Figure 2A fibroadenoma correctly downgraded by adding S-Detect and shear wave elastography (SWE). (A) B-mode US in a 52-year-old woman shows a 1.1 cm breast mass with Breast Imaging Reporting and Data Systems (BI-RADS) final assessment category 4A by all 3 radiologists. (B) The mass is assessed as “possibly benign” on S-Detect. (C) The mass shows dark blue maximum stiffness color with maximum elasticity of 16.2kPa. All radiologists downgraded this mass to category 3 when S-Detect and SWE were added to B-mode US. The mass was confirmed as fibroadenoma on US-guided 14-gauge core needle biopsy and was stable on the 12-month follow-up ultrasound.
Figure 3A ductal carcinoma in situ with false-negative assessment by adding shear wave elastography (SWE). (A) B-mode US in a 59-year-old woman shows a 1 cm breast mass with Breast Imaging Reporting and Data Systems (BI-RADS) category 4A by all 3 radiologists. (B) S-Detect interprets this mass as “possibly benign,” but the category was maintained by all radiologists. (C) On SWE, majority of the mass shows dark blue color with a small part of light blue color. One radiologist (Reader 1) downgraded this mass to category 3 according to the SWE results.

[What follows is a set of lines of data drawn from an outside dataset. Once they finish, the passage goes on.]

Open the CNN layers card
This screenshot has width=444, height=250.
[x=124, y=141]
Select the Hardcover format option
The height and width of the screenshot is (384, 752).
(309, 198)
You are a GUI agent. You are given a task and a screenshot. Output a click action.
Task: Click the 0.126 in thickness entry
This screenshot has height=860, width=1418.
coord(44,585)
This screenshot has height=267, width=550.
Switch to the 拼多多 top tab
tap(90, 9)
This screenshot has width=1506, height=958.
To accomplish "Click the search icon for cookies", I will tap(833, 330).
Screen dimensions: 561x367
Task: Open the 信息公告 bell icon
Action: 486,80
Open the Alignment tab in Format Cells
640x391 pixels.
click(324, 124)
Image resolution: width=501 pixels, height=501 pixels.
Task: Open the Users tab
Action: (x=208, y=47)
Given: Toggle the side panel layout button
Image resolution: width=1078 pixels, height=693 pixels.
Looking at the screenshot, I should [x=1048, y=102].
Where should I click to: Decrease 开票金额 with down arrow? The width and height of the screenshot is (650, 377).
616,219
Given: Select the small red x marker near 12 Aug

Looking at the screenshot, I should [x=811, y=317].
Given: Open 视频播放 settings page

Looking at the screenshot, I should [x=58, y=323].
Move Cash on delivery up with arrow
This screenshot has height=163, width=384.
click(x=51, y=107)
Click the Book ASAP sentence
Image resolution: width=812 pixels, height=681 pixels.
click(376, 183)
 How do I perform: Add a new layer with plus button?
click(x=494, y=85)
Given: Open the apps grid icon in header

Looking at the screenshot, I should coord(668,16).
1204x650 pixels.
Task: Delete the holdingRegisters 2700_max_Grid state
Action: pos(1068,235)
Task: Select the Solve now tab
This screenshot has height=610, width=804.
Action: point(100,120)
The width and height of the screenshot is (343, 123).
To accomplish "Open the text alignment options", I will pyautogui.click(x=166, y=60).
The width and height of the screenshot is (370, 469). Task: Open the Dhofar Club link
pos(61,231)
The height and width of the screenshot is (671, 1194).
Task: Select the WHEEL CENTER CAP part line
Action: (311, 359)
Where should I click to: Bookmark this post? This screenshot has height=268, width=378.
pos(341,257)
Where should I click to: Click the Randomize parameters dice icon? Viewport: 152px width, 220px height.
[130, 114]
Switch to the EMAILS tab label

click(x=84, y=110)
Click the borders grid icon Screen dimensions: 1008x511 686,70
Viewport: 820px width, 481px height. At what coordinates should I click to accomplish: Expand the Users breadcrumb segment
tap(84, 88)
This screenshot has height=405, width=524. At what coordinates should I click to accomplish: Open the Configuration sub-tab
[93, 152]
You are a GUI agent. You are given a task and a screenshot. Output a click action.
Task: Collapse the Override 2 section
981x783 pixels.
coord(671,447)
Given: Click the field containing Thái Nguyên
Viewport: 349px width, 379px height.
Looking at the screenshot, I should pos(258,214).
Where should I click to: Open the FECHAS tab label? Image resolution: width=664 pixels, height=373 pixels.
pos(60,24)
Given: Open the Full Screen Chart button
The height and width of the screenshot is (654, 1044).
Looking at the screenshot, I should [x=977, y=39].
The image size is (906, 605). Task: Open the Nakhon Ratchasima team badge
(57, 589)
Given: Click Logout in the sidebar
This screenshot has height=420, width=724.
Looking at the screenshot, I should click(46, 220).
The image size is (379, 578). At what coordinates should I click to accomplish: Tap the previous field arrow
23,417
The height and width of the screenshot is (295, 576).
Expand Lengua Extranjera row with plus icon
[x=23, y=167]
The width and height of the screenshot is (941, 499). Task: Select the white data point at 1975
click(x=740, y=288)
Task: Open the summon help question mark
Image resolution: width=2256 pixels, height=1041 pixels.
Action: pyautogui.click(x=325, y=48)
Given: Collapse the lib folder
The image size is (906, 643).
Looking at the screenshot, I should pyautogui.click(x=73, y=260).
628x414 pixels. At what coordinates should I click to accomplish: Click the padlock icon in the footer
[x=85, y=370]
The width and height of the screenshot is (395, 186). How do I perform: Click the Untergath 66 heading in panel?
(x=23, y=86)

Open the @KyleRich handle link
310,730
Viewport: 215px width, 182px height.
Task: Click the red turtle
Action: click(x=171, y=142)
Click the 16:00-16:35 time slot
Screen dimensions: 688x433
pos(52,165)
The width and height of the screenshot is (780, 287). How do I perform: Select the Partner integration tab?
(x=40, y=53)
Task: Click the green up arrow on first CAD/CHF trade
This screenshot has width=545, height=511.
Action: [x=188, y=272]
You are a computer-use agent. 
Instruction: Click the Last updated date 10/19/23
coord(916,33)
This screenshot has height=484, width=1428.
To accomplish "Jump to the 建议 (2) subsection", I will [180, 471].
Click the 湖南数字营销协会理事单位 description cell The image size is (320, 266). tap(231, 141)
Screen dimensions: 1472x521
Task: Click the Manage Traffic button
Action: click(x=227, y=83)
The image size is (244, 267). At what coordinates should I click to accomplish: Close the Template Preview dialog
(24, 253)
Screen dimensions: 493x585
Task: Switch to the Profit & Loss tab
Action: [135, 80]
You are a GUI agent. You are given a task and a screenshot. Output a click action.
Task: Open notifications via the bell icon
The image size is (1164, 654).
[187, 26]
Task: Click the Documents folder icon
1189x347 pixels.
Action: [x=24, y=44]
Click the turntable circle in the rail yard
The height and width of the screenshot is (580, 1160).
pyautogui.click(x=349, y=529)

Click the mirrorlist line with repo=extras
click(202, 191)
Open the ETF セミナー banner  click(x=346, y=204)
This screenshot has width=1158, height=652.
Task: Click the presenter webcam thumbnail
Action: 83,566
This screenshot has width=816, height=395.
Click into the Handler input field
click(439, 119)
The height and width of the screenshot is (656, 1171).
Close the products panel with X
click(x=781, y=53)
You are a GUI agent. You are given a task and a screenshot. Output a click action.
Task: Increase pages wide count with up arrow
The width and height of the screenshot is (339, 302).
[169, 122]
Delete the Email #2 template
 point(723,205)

Figure 4An invasive ductal carcinoma with false-negative assessment when adding S-Detect and shear wave elastography (SWE). (A) B-mode US in a 55-year-old woman shows a 0.9 cm breast mass with partial microlobulations and Breast Imaging Reporting and Data Systems (BI-RADS) category 4A by all 3 radiologists. (B) S-Detect misinterprets this mass as “possibly benign”. Two radiologists (Reader 1 and Reader 3) downgraded this mass to category 3 according to the S-Detect results. (C) On SWE, the mass shows green color with maximum elasticity of 45.2kPa. One radiologist (Reader 3) downgraded the mass to category 3 according to the SWE results.
Figure 5An invasive ductal carcinoma with upgraded category when adding S-Detect and shear wave elastography (SWE). (A) B-mode US in a 44-year-old woman shows a 1.2 cm irregular and not-parallel mass with Breast Imaging Reporting and Data Systems (BI-RADS) category 4B by all 3 radiologists. (B) S-Detect correctly interprets this mass as “possibly malignant”. (C) On shear wave elastography (SWE), the mass shows red color with maximum elasticity of 148.2kPa. When S-Detect and SWE were added to B-mode US, all radiologists had more confidence in malignancy diagnosis, upgrading this mass to BI-RADS category 4C.
Figure 6An invasive ductal carcinoma with upgraded category when adding S-Detect and shear wave elastography (SWE). (A) B-mode US in a 49-year-old woman shows a 1.5 cm mildly irregular and parallel mass with BI-RADS category 4A by 2 radiologists and 4B by 1 radiologist. (B) S-Detect correctly classifies this mass as “possibly malignant”. (C) The mass shows orange color with maximum elasticity of 91.1kPa on SWE. All radiologists upgraded BI-RADS category by 1 level when adding S-Detect and SWE.